In an interview with Dezeen last year, Fab co-founder Jason Goldberg described Kinfolk’s earthy, analogue-style photography of rustic interiors and objects as “a little bit like Brooklyn, a little bit Shoreditch, hipster yet accessible”.
“Everyone wants to have the Kinfolk look,” Goldberg said. “People will seek out an object, and put it on their table, spend like an hour just getting ready for an Instagram photo, put a filter on it and they’ve got it, that’s the Kinfolk look. It’s fascinating that people do that.”
Williams – the magazine’s 29-year-old Canadian co-founder, editor-in-chief and creative director – originally set up the publication with friends in Portland, Oregon, while working as an analyst at financial corporation Goldman Sachs.
“When we first started working on the magazine the core focus was more on food, shared meals, the idea of gathering around a table and sharing ideas with likeminded individuals, that was very much the focus,” he told Dezeen. “Our tagline was ‘a guide for small gatherings’ and it got a lot of traction right when we started it.”
The first issue of Kinfolk was published in July 2011, around nine months after Instagram first launched. It was first published by Weldon Owen in San Francisco, then independently after the seventh issue.
“We worked with them for the first seven issues and learnt the ropes of magazine publishing: meeting with distributors, figuring out how to do the proofing and the printing process so that we could eventually break off and publish the magazine independently on our own,” he said.
Kinfolk quickly expanded to cover all aspects of lifestyle and focussed on the idea of “slow living”, with a young, aspirational creative audience in mind.

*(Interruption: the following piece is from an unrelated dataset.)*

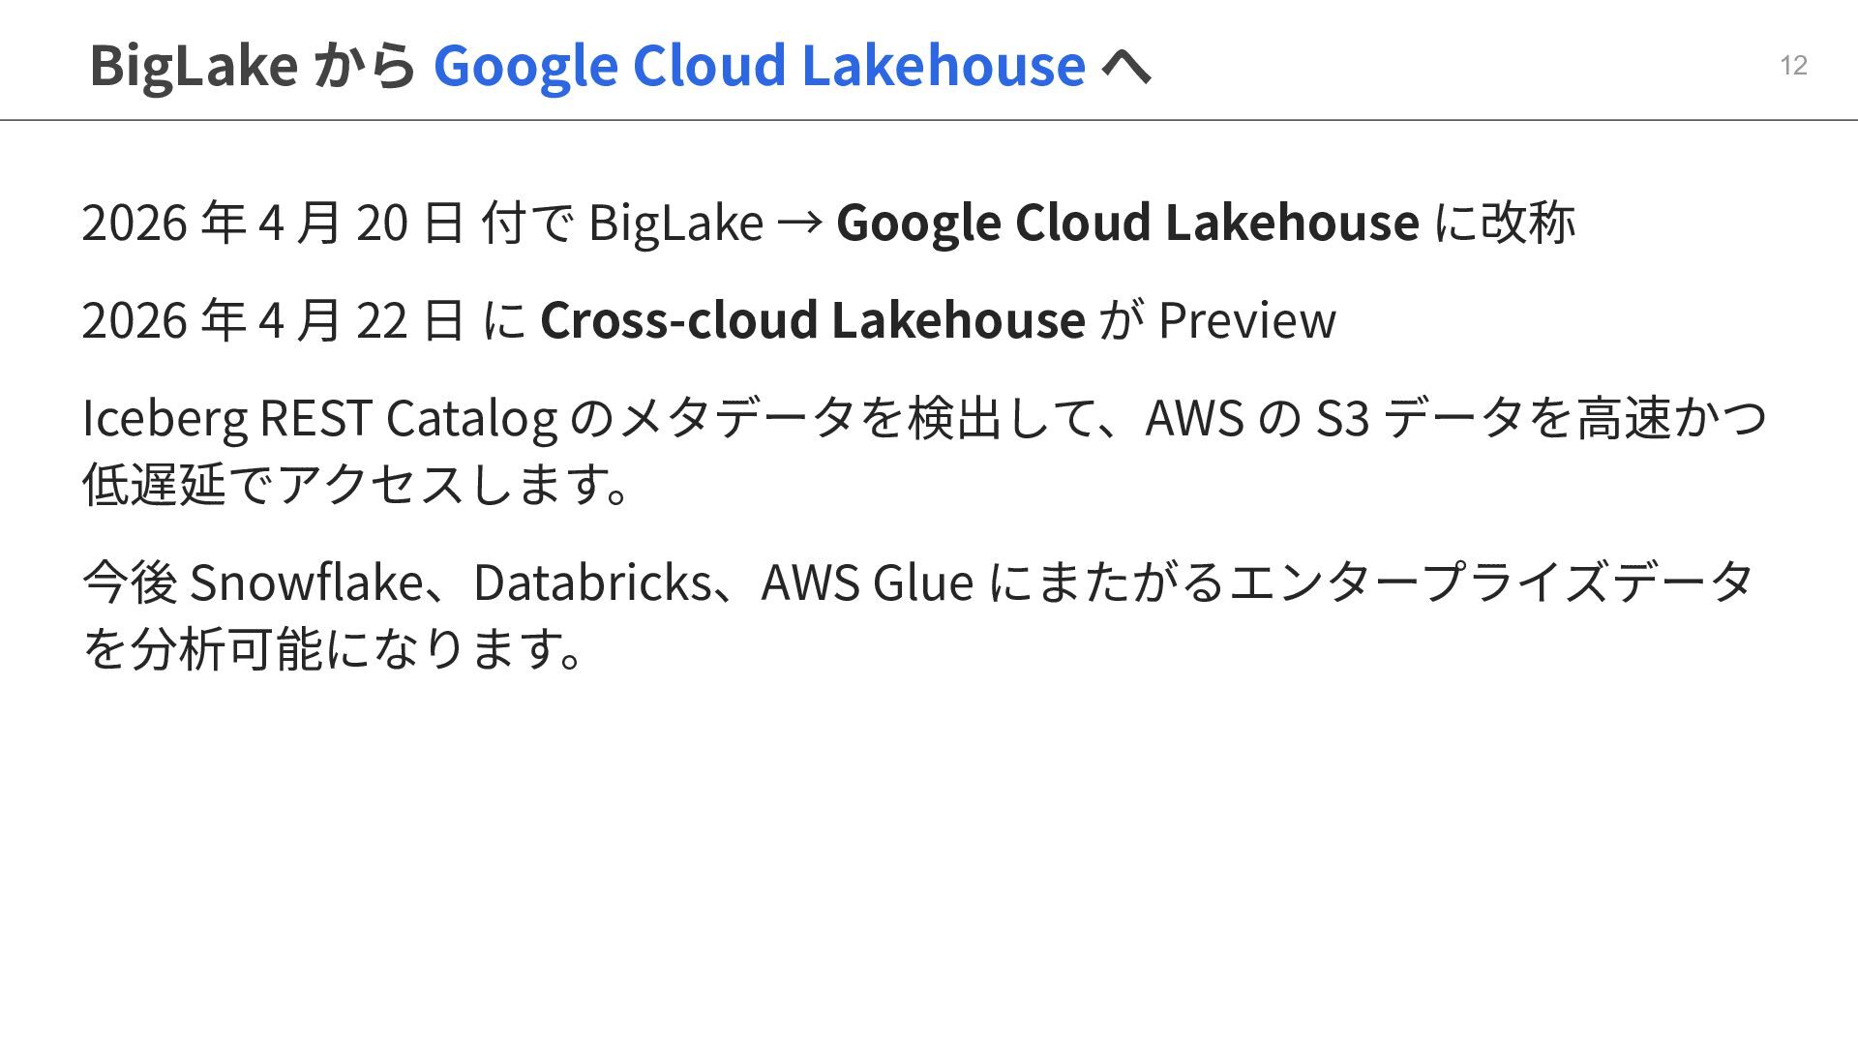Click the word Snowflake
This screenshot has height=1045, width=1858.
point(306,582)
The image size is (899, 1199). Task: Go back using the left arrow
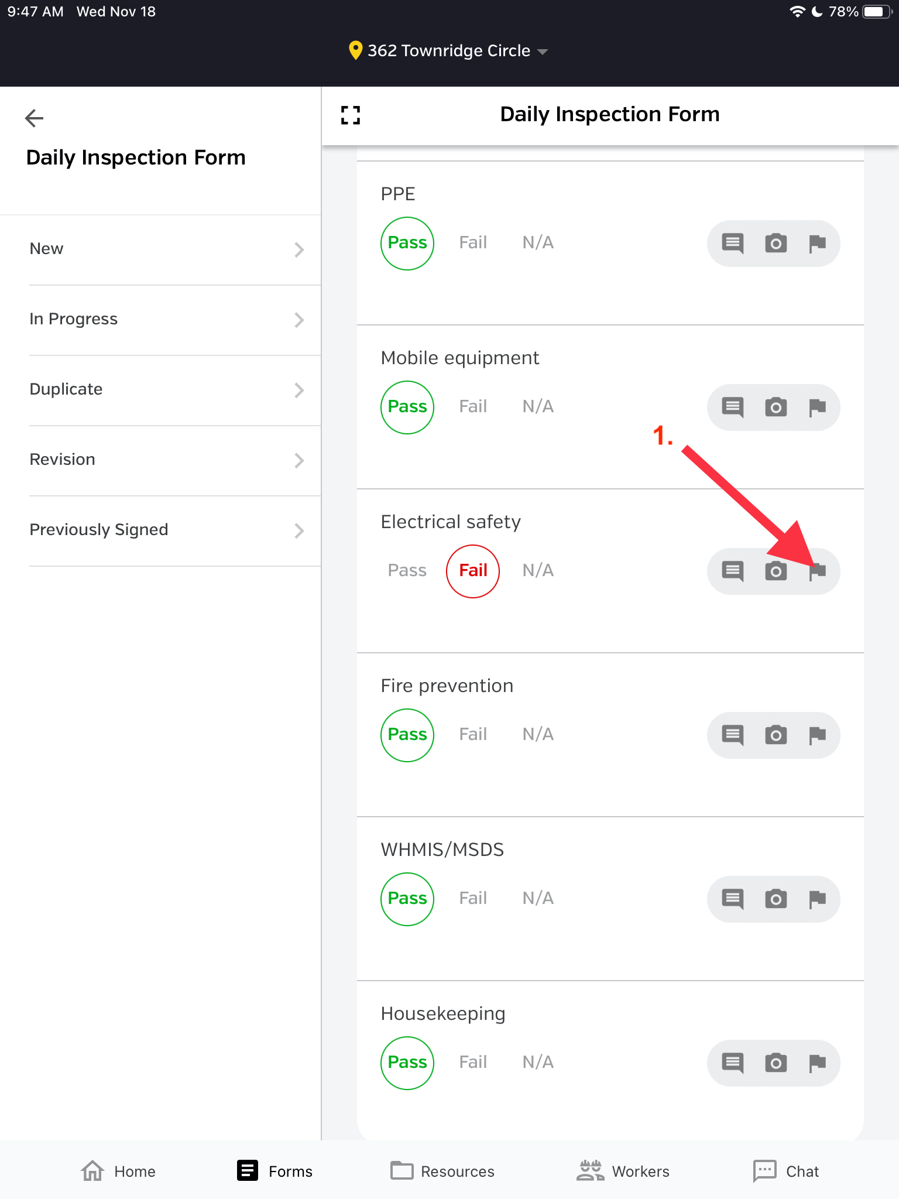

Around 70 per cent of its readership works in the creative industries, according to Williams.
The quarterly magazine currently has a circulation of 80,000. Each issue features a minimal matte cover with a pastel-coloured background, and contains around 176 pages printed on 80# Accent Opaque stock.
Building on its success, Williams set up his own lifestyle publishing house Ouur Media, which produces bespoke campaigns, films and publications for clients including Zara, Toast, West Elm, Diesel and LG Electronics.
The company has also produced two books: The Kinfolk Table and The Kinfolk Home, and will launch a new interiors title this autumn.